BLUEBERRY CHIA MUFFINS

Hey guys!
A few weeks ago I made some blueberry breakfast muffins, when I posted the photo to facebook quite a few friends asked me to share the recipe. I decided to wait to post it so I could do a step by step guide and I only just had time now… So here it is! 

blueberry chia muffin

Homemade Blueberry Oat Banana Chia Muffin

Ingredients:

1 cup wholemeal flour
1 cup flour
1 cup rolled oats
baking powder
Cinnamon
Brown sugar
Chia seeds
2 Bananas
Milk
Sunflower oil
2 Eggs
Blueberries
Nuts (I used hazelnuts the first time, and today I’m using walnuts)
Vanilla essence 

Method:

Add the dry ingredients into a bowl.

Mash up the two bananans, and mix in the milk. Add in the sunflower oil.

Separate two egg yolks and add them into the mix, keep the egg whites for later.

Add the banana mix to the Chia mix, fold in the blueberries and the nuts, add the vanilla. 

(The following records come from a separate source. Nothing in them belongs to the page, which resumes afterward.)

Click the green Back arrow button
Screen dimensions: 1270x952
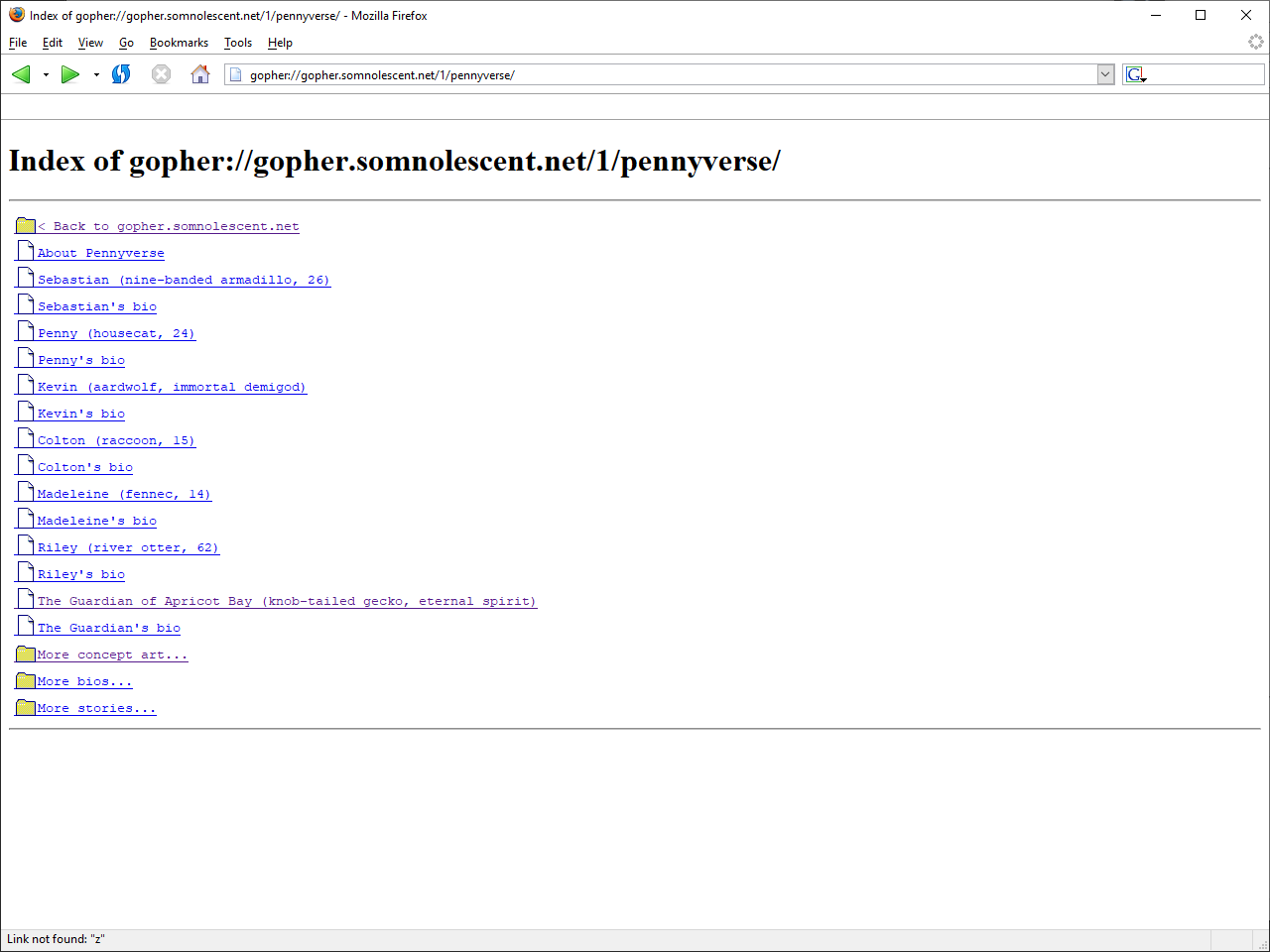[x=21, y=74]
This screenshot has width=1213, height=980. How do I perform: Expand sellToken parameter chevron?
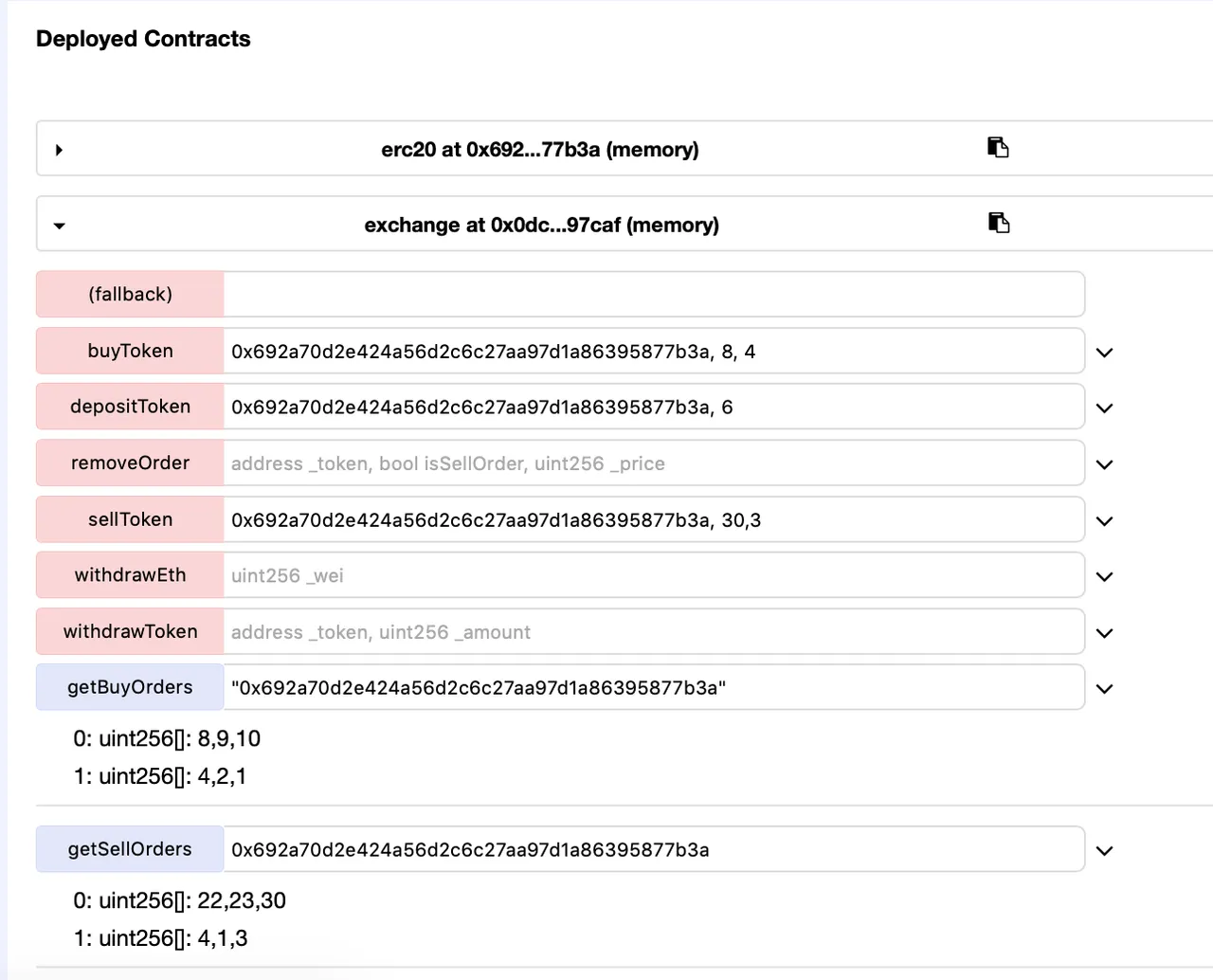1104,521
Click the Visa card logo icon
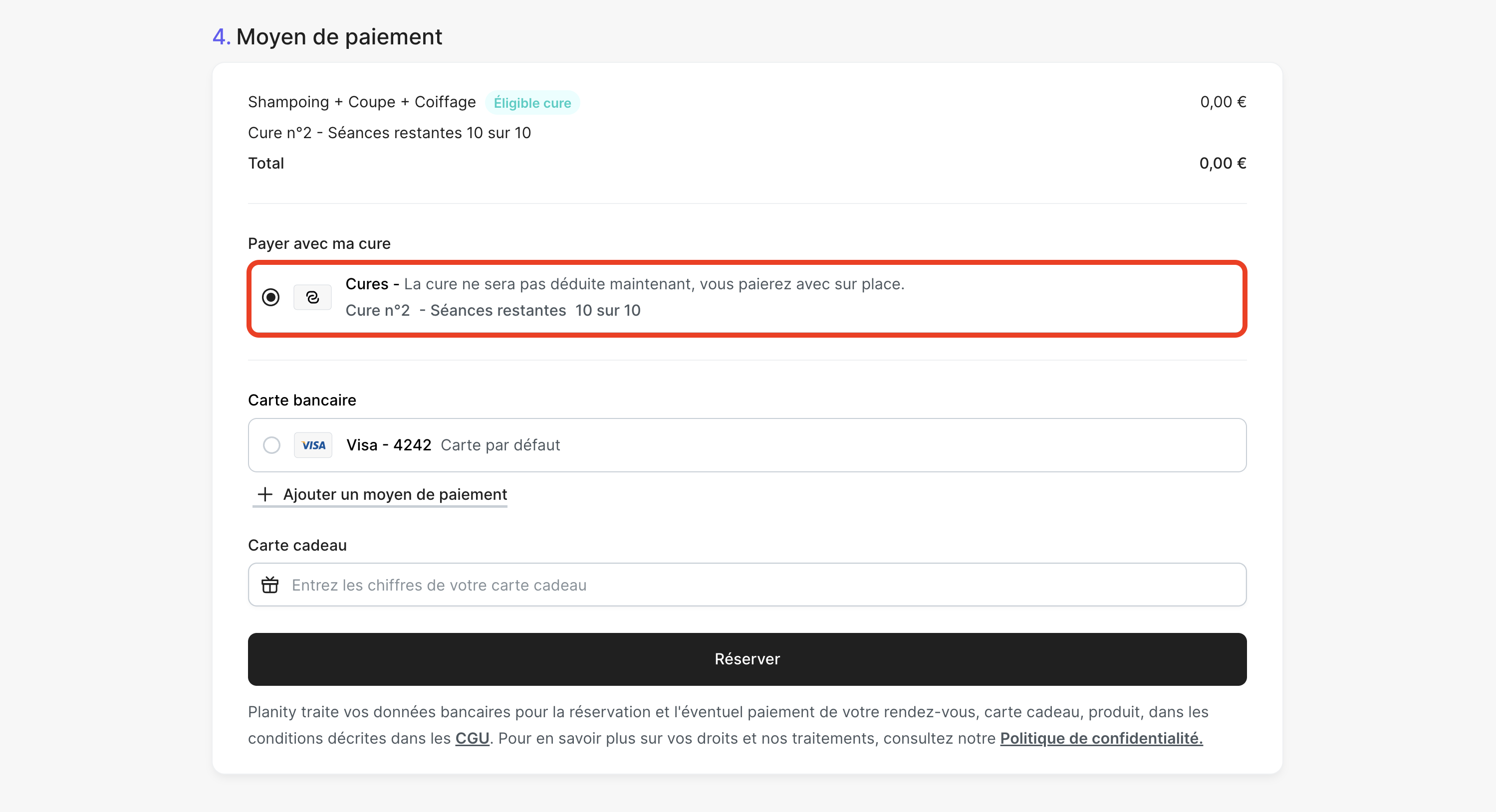The image size is (1496, 812). [313, 445]
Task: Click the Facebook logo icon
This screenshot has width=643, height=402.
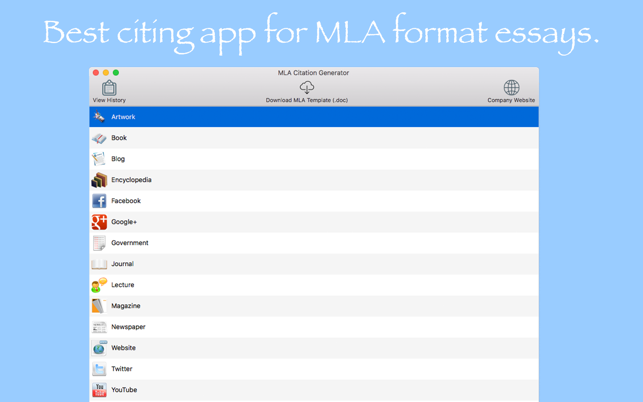Action: [x=99, y=201]
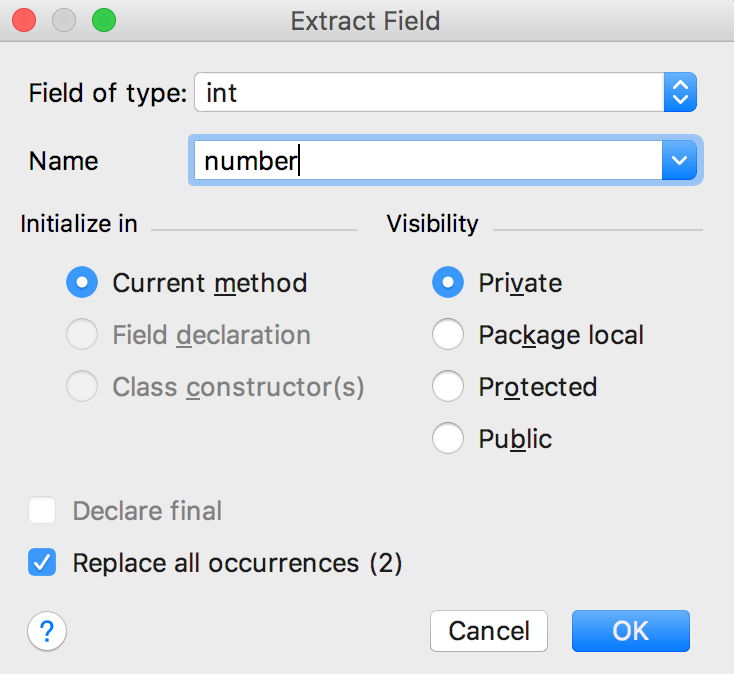Click the help question mark icon
The width and height of the screenshot is (734, 674).
click(x=47, y=631)
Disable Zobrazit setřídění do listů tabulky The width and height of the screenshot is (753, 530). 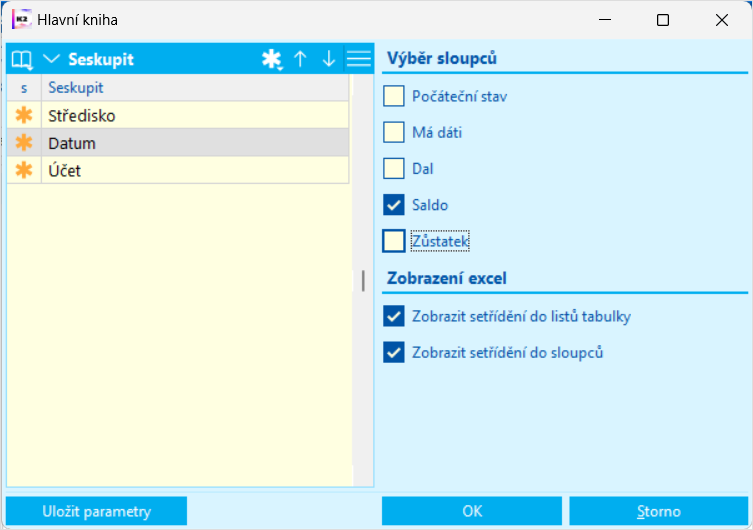[x=394, y=317]
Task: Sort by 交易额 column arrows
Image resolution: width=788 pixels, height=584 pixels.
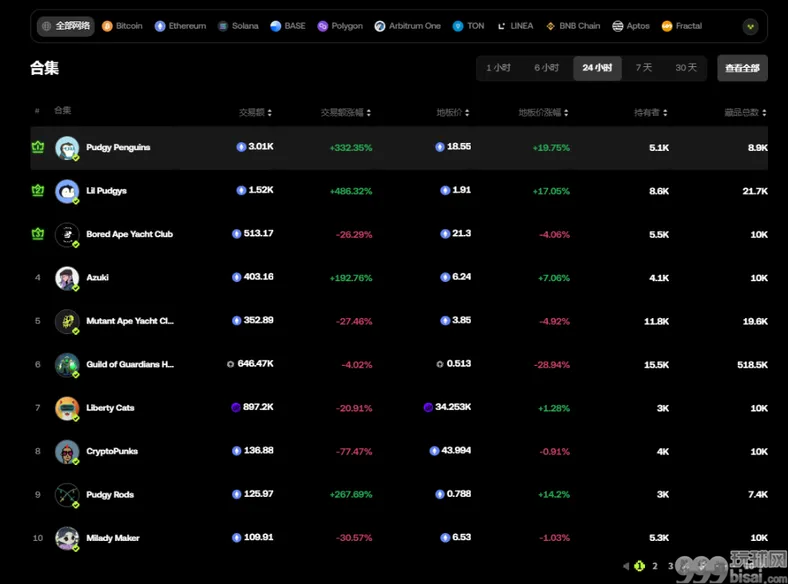Action: (269, 113)
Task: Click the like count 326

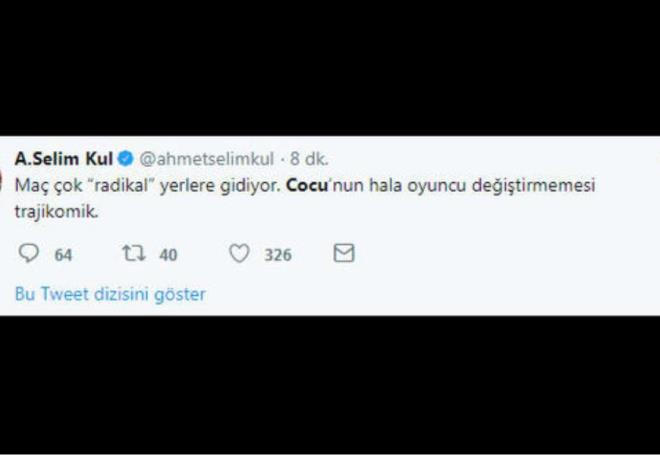Action: coord(277,255)
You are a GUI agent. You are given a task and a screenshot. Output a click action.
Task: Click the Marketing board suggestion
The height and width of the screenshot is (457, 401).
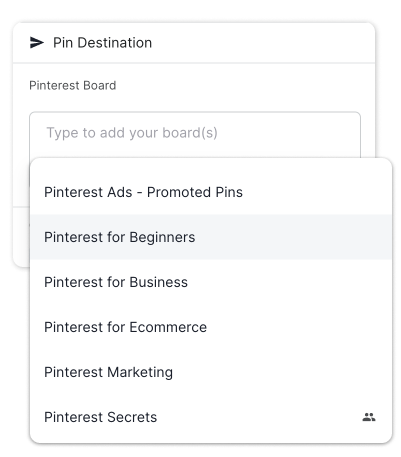click(211, 372)
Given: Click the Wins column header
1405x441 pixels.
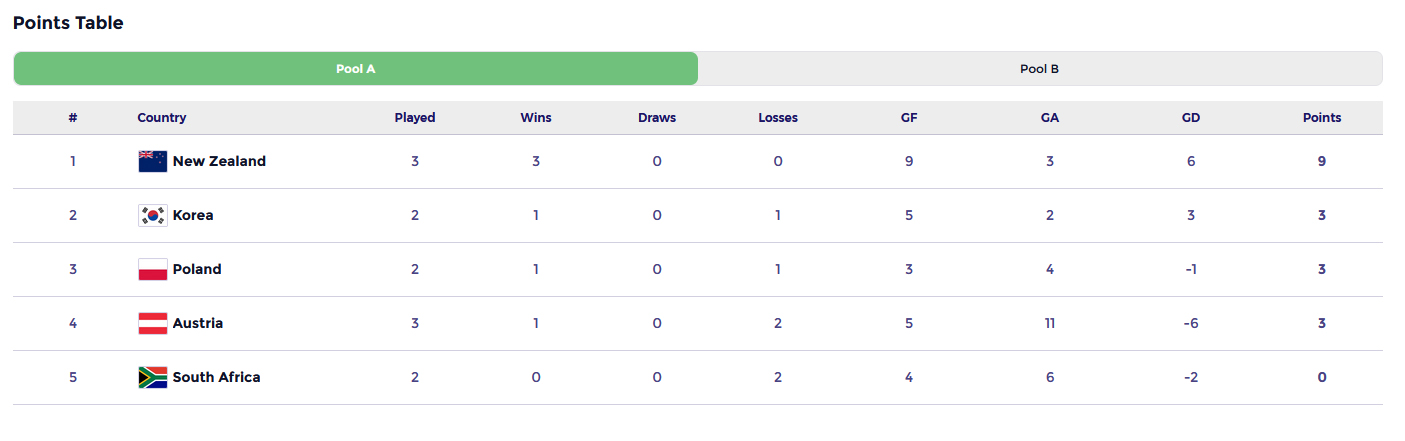Looking at the screenshot, I should coord(536,117).
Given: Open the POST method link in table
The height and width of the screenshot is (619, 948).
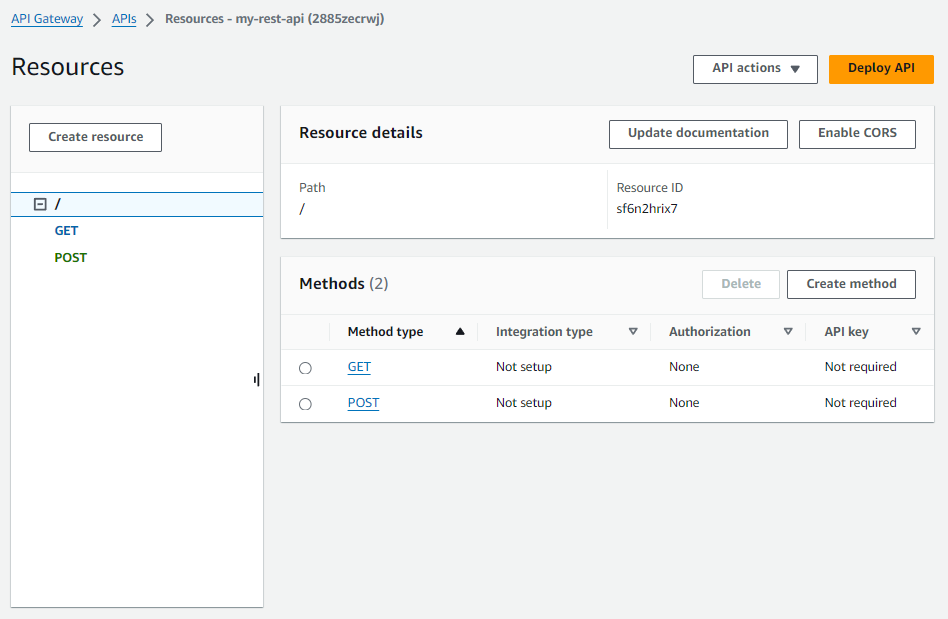Looking at the screenshot, I should tap(363, 403).
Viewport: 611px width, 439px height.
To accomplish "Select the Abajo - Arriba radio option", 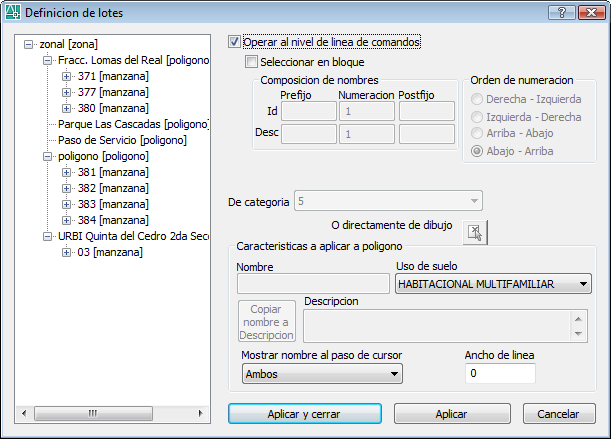I will [x=477, y=151].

Whisk the egg whites into stiff peaks, and fold them into the mix. Add to muffin tray. The first time I used paper cups and the muffins stuck to the paper so this time I’m going to use the tin and then transfer into the paper cups when cooled.

Bake at 180 for 25 mins. 

Ta Da! Super easy. Seriously tasty and a rather healthy breakfast on the go for us crazy people who are always dashing around.

Enjoy!
Love Steph x

BROCCOLI SOUP RECIPE

I am a big fan of soups, and now is the best weather for them. I tried out a broccoli soup recipe which worked really well. It’s crazy simple (thank you Gordon Ramsey) and only a few ingredients.

broccoli soup

Ingredients:
Broccoli
Salt & pepper
Water
Cream
Walnuts
Parmigiano Reggiano shavings

First you need fresh broccoli. Dark green in colour and tight florets. Cut the  florets off the stalks, and add to boiling salted water. Add more salt. Keep the lid on it so that the water remains hot.
Boil for about 4/4.5 mins.
Remove whilst hot and put into the blender (I have a hand held one which I find quick and convenient) and add some of the water that the broccoli was boiled in. blend until a nice smooth consistency.
Add a little cream.
Plate with the walnuts, cheese shavings and pepper to taste.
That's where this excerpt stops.